Pourtant, les sentiments complexes que fait naître chez le spectateur le tableau de Serov ne sont pas que tristesse et mélancolie, car il se dégage de cette œuvre quelque chose de beau, d’élevé et de profondément intime à la fois, ce quelque chose qui est cher et inhérent au cœur russe. Serov ne mettait pas dans cette image d’idées sociales ou accusatrices ; il n’entrait pas dans ses desseins de représenter un village pauvre afin de compatir aux misères des paysans. En effet, son petit berger n’a pas besoin de compassion, il est bien dans son élément et n’éprouve nulle gêne. D’autre part, Serov n’est pas tout à fait étranger aux traditions du paysage tel qu’il s’est formé tant dans la peinture que dans la littérature russes déjà à l’époque de Pouchkine et qui visait à critiquer.

 

Tout au long du XIXe siècle, il existait une notion assez stable du paysage campagnard typiquement russe, notion qu’on peut interpréter de façons différentes, soit comme prétexte de compassion, soit comme une chose de charme ineffable. Serov s’en tient justement à cette deuxième interprétation. La Paysanne dans une charrette a les mêmes traits qu’Octobre à Domotkanovo. Il est difficile de se figurer quelque chose de plus laconique que cette scène : un cheval, une charrette avec une paysanne ; au deuxième plan, un étroit cours d’eau et le début d’un bois sur l’autre rive. Un charme sûr se dégage du calme de la situation et de l’uniformité du mouvement. Toute la peinture est dominée par un silence tout-puissant, dans lequel le temps disparaît.

 

Dans le tableau Rinçage du linge. Sur la rivière, nous observons de nouveau un cheval au côté duquel se trouvent des femmes courbées au-dessus d’un ruisseau se frayant un chemin à travers la neige dégelée. Serov n’élève pas ce motif à un quelconque « niveau esthétique », il n’accentue pas la variété des couleurs ou l’animation des vêtements, au contraire, tout est dépeint dans des tons gris, empreints de calme et de tranquillité.

 

Cependant ses paysages d’hiver ont parfois l’air frais et vivant.

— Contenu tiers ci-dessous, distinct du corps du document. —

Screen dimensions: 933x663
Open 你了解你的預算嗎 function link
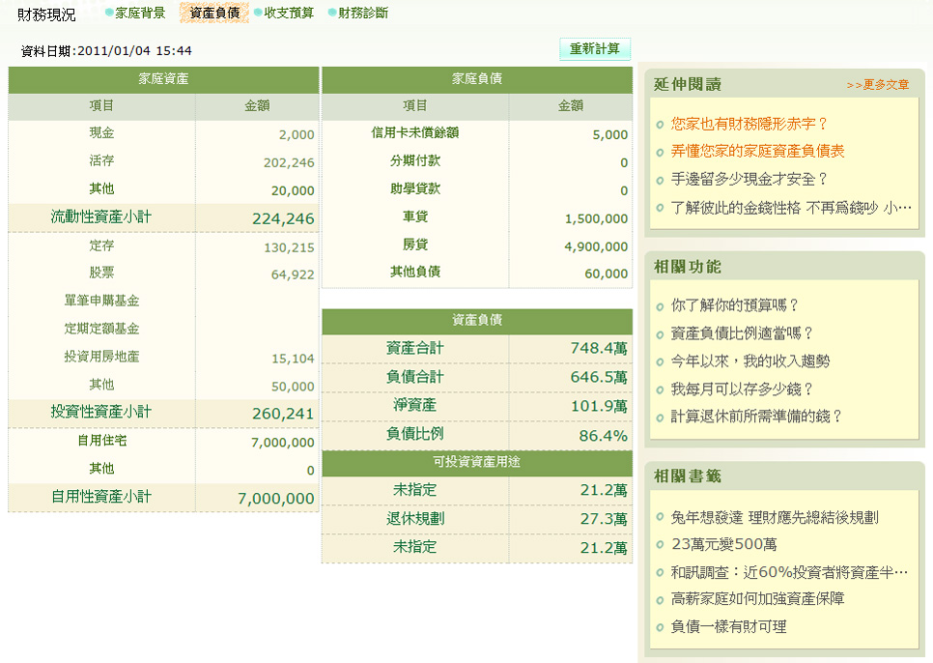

Un petit cheval gris attaché devant un traîneau surgit de derrière l’angle d’une maison. Ou encore, à travers une fenêtre à l’étage d’un manoir s’ouvre un panorama rempli d’arbres, de clôtures ou de charrettes roulant. Sur le dessin au pastel Dans un Village. Paysanne avec un cheval, on aperçoit une belle femme portant une écharpe rouge. Avec son large visage russe et ses dents blanches, elle rit en se tenant à coté d’un cheval villeux et non étrillé. Des taches rousses apparaissent de manière lumineuse peu commune sur la neige. Le coloris des pastels dans Poulains à un point deau (1904) est encore plus poétique. Serov dépeint un moment d’un de ces soirs de printemps dans lequel, après une journée ensoleillée, le froid glacial interrompt de son crépuscule la marche victorieuse du printemps. Sur la neige granuleuse et immobile, des ombres bleu lilas apparaissent. Le ciel est encore éclairé de la lueur jaune orangée du soleil couchant. Serov parvient à appréhender le contraste si typique des débuts de printemps entre la chaude lumière du soleil et le bleu froid des soirs qui arrivent.